■ **Teks yang Diberikan**:
ISSN 2477-1686
Vol. 7 No. 10 Mei 2021
Ketidaksetaraan Gender dalam Lingkungan Kerja
Oleh
Sheila Sabiila & Mochammad Sa’id
Fakultas Pendidikan Psikologi, Universitas Negeri Malang
Ketidaksetaraan gender merupakan topik yang telah lama diperbincangkan di Indonesia. Ketidaksetaraan gender di Indonesia disebabkan karena adanya budaya patriarki yang telah lama melekat dalam budaya Indonesia (Susanto, 2015). Budaya patriarki memposisikan laki-laki untuk mendominasi dan memegang kekuasaan dalam peran kepemimpinan dibandingkan dengan perempuan. Dengan adanya budaya patriarki, timbul perasaan terbelenggu pada perempuan yang melahirkan diskriminasi, dan menimbulkan hambatan pada penyerataan akses di masyarakat. Laporan The Global Gender Gap Report tahun 2020 yang mengkaji ketidaksetaraan antara kaum laki-laki dan perempuan menunjukkan bahwa Indonesia menempati posisi 85 dari 153 negara di dunia dalam kesetaraan gender. Posisi ini tidak mengalami perubahan sejak tahun 2018 (Forum, 2019).
Salah satu permasalahan ketidaksetaraan gender yang masih terjadi di Indonesia hingga kini adalah ketidaksetaraan gender dalam lingkungan kerja. Isu ini menyoroti keterbatasan perempuan dalam kesempatan kerja dan ketidaksetaraan perlakuan bagi pekerja perempuan di lingkungan kerja. Hasil Survei Angkatan Kerja Nasional (Sakernas) menunjukkan bahwa tingkat partisipasi angkatan kerja perempuan di Indonesia tahun 2015 berada pada 48-51%, jauh lebih rendah dari laki-laki sebesar 83-84%(Ketenagakerjaan, 2015).

■ **Data yang Diberikan**:
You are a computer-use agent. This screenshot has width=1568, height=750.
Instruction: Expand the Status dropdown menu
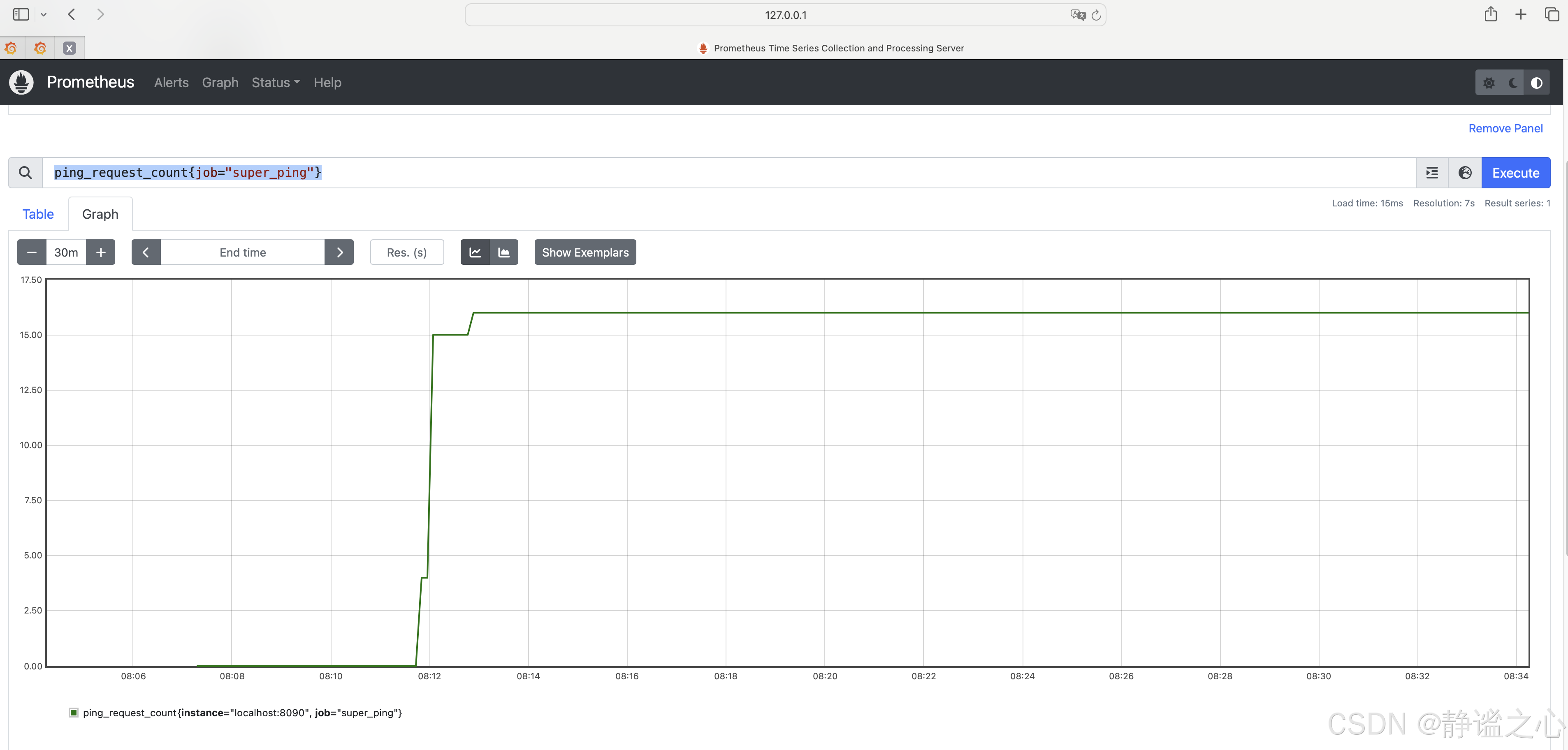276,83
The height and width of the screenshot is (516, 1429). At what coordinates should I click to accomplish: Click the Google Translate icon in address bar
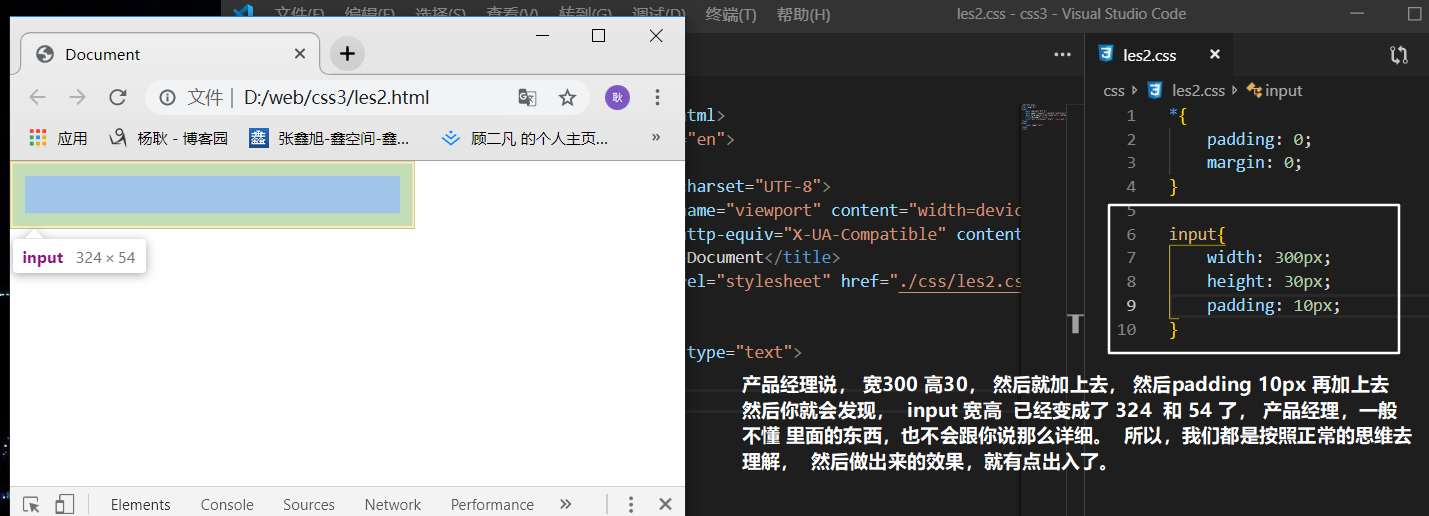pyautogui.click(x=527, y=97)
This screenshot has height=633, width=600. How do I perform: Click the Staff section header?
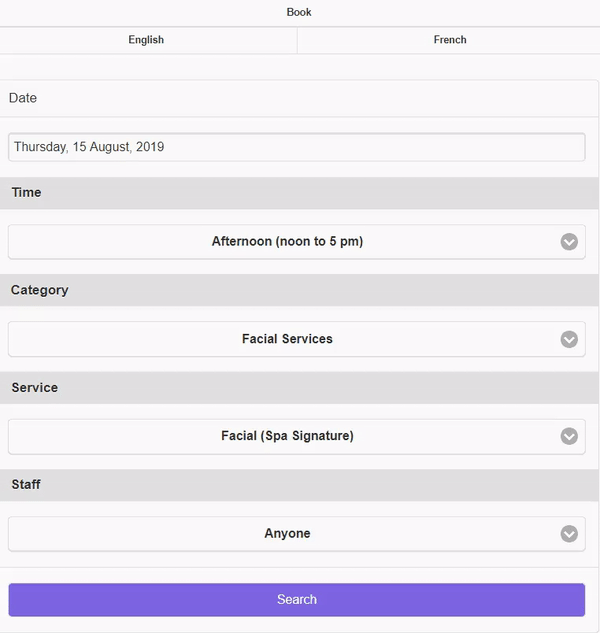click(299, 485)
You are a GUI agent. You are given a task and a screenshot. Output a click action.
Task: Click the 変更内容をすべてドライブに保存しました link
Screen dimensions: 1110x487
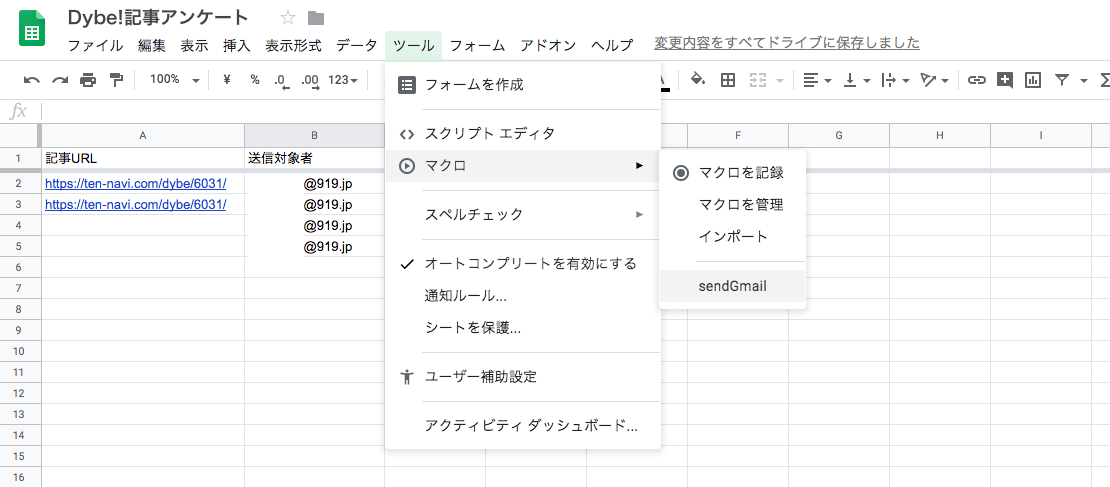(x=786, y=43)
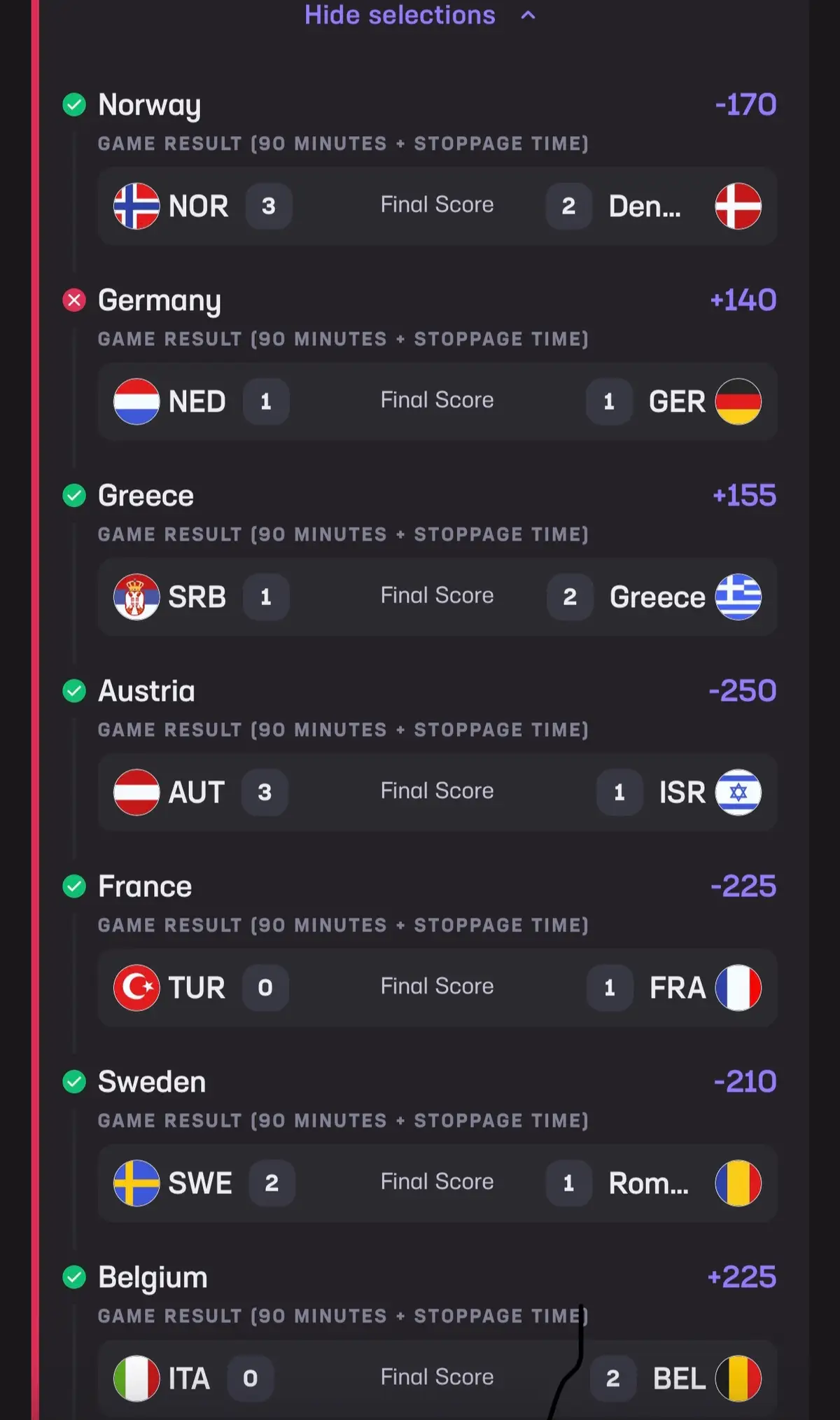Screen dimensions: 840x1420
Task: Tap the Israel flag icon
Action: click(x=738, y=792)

■ **Tugas**: Kutip bagian teks tentang ketidaksetaraan gender yang dibuka dengan kata-kata yang memuat "Salah satu permasalahan" dan ditutup dengan "sebesar 83-84%(Ketenagakerjaan, 2015).". Baris-baris di atas tidak diperlukan.

■ **Jawaban Tertulis**:
Salah satu permasalahan ketidaksetaraan gender yang masih terjadi di Indonesia hingga kini adalah ketidaksetaraan gender dalam lingkungan kerja. Isu ini menyoroti keterbatasan perempuan dalam kesempatan kerja dan ketidaksetaraan perlakuan bagi pekerja perempuan di lingkungan kerja. Hasil Survei Angkatan Kerja Nasional (Sakernas) menunjukkan bahwa tingkat partisipasi angkatan kerja perempuan di Indonesia tahun 2015 berada pada 48-51%, jauh lebih rendah dari laki-laki sebesar 83-84%(Ketenagakerjaan, 2015).